Estabeleceu também a Suprema Corte, consoante se verifica do despacho do Min. Celso de Mello, no Inquérito n.º. 1.015-DF (DJU de 30/09/96, p. 36528), que os "crimes comuns abrangem todas as modalidades de infrações penais (RTJ 33/950) alcançando, até mesmo, as próprias contravenções penais (RTJ 91/423) e estendendo-se aos eleitorais (RTJ 63/1 – RTJ 148/689 – RTJ 150/688)". Análogas decisões estão publicadas nas RTJ 148/32, 151/402 e 168/668.

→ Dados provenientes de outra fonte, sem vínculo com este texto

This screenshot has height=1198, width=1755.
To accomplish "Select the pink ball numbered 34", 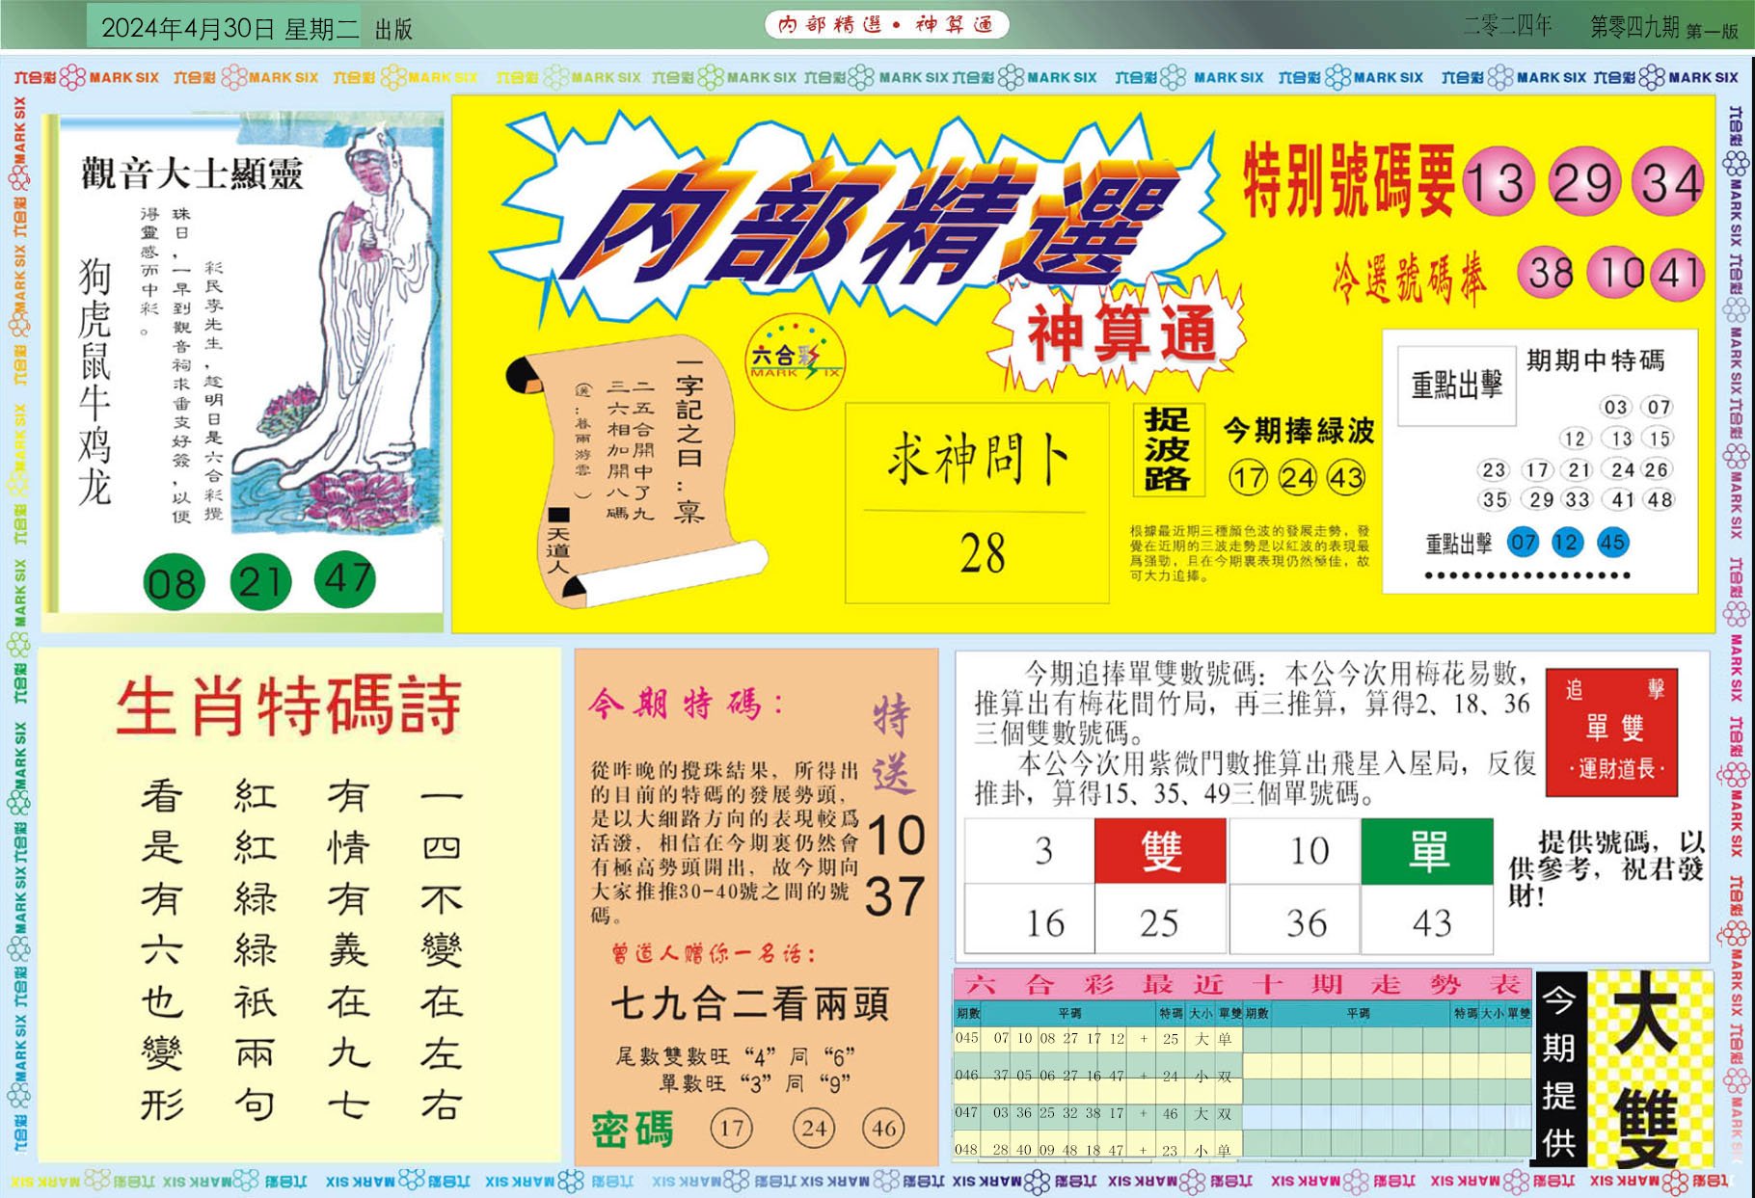I will point(1668,182).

Embora não se possa afirmar que outro efeito secundário estivesse nas cogitações do STF, o certo é que a focalizada mudança da nomenclatura daqueles ilícitos importou sintonizá-la com a classificação adotada pela Constituição Nacional. Esta, no art. 86, distingue entre crimes comuns e crimes de responsabilidade do Presidente da República, sendo aqueles julgados pelo STF, e estes, pelo Senado Federal. Ora, se os crimes de responsabilidade, enumerados pelo art. 85 da Carta Magna, cujos processos são conhecidos, instruídos e julgados pelo Congresso Nacional, imperativo concluir que, dessa peculiar circunstância, reponta a sua configuração político-administrativa. Revestem, portanto, natureza essencialmente diversa da dos crimes comuns e, ao mesmo tempo, dos chamados crimes próprios, os quais pressupõem o exercício de função pública.

Diante do que acima se expôs, não há dúvida de que as novas infrações descritas pelo art. 29-A, da CF/88, segundo a antiga redação do Dec. lei 201/67 caracterizariam infrações político-administrativas, ou seja, em conformidade com a renomeação plasmada pelo STF, são crimes de responsabilidade. Nesta hipótese, o julgamento do eventual infrator incumbe à Câmara Municipal, e não ao Poder Judiciário, diferentemente da exegese levada a efeito pelo STJ.

Reginaldo Fanchin é advogado em Curitiba.